MILAN (Reuters) – Italy will work to exit the capital of bailed-out lender Monte dei Paschi di Siena with a view to creating a banking landscape with several large groups, Prime Minister Giorgia Meloni said on Thursday.
Meloni said Monte dei Paschi had been “very badly handled” by previous governments leading to taxpayers spending billions of euros to prop up the Tuscan lender, whose restructuring however “appears rather solid.”
“We are working to ensure the state can exit in an orderly manner and, from my point of view, to create the conditions for Italy to have several large banking groups,” she told a news conference.
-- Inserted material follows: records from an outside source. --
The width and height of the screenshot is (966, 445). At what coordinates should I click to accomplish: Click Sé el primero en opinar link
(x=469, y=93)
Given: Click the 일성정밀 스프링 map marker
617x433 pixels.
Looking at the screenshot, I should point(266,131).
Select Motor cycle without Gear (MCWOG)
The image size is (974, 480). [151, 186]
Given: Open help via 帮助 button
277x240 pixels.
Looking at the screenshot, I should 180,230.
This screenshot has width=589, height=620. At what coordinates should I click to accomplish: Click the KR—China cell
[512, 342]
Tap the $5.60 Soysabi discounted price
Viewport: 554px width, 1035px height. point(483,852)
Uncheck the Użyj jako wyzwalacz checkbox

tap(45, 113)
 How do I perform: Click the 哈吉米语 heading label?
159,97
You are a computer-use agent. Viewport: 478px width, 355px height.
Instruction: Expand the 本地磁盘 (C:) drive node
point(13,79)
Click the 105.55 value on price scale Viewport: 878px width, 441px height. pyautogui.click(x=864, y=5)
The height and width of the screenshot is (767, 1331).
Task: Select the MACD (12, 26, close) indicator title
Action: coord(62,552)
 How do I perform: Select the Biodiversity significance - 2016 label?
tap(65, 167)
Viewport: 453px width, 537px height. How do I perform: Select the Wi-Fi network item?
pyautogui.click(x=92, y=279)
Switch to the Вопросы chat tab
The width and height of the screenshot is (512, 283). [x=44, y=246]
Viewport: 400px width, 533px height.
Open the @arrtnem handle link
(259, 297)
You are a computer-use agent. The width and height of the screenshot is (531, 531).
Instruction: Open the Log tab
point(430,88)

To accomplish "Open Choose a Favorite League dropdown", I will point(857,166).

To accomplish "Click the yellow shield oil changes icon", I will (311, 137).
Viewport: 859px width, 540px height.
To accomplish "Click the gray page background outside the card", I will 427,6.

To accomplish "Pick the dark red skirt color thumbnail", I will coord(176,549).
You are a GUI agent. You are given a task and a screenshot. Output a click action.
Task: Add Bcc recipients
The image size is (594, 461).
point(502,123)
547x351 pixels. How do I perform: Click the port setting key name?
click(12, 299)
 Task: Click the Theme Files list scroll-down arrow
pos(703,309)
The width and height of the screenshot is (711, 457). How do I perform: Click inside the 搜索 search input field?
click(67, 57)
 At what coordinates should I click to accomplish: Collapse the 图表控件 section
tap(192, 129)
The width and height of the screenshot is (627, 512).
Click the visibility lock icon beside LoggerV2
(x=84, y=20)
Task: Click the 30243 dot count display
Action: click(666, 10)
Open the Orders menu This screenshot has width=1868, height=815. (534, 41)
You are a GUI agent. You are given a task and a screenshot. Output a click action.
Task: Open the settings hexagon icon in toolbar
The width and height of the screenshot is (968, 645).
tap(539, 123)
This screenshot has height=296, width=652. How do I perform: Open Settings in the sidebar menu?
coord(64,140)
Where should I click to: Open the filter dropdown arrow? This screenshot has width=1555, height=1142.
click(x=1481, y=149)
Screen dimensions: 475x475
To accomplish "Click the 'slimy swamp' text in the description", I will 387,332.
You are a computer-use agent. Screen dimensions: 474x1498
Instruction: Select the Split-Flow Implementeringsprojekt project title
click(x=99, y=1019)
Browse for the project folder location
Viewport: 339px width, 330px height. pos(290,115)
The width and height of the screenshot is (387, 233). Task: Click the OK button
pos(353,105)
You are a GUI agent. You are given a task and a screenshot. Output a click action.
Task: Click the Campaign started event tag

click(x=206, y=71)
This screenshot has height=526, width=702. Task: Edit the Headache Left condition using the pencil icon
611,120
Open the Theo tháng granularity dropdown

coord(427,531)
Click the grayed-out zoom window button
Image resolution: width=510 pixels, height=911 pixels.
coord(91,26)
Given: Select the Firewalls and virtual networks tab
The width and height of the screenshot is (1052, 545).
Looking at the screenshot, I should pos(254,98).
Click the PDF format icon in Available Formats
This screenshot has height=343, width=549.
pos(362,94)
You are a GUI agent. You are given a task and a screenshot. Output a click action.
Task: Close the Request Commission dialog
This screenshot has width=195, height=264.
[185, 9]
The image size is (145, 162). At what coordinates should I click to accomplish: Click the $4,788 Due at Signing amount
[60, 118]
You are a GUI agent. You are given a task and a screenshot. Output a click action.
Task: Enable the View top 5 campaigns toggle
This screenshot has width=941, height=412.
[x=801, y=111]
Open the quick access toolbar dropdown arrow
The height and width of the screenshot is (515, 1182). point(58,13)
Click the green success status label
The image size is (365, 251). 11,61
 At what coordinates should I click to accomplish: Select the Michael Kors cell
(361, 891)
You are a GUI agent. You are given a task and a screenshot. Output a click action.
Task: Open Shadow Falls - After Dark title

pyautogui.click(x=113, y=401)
Italy owns 64% of Monte dei Paschi following a 2017 bailout that cost taxpayers 5.4 billion euros. Rome pumped another 1.6 billion euros into the bank as part of a 2.5 billion euro recapitalisation completed in November.
It sought in vain to sell Monte dei Paschi to UniCredit last year, in a deal that would have helped UniCredit, Italy’s second biggest bank, bridge the gap with national champion Intesa Sanpaolo.
Sources have told Reuters the Italian Treasury remains open to resuming talks with UniCredit, though Banco BPM, the country’s third-largest bank, is also seen as a possible buyer for Monte dei Paschi.
Such a deal would boost Banco BPM’s footprint, possibly loosening the grip of Credit Agricole, a French bank which this year became the main investor in Banco BPM.
In an interview on Thursday Banco BPM CEO Giuseppe Castagna said Monte dei Paschi was “too big a mouthful” for his bank to swallow.
Castagna runs for reappointment in April and is expected to bide his time on any potential M&A move until he gets a new mandate.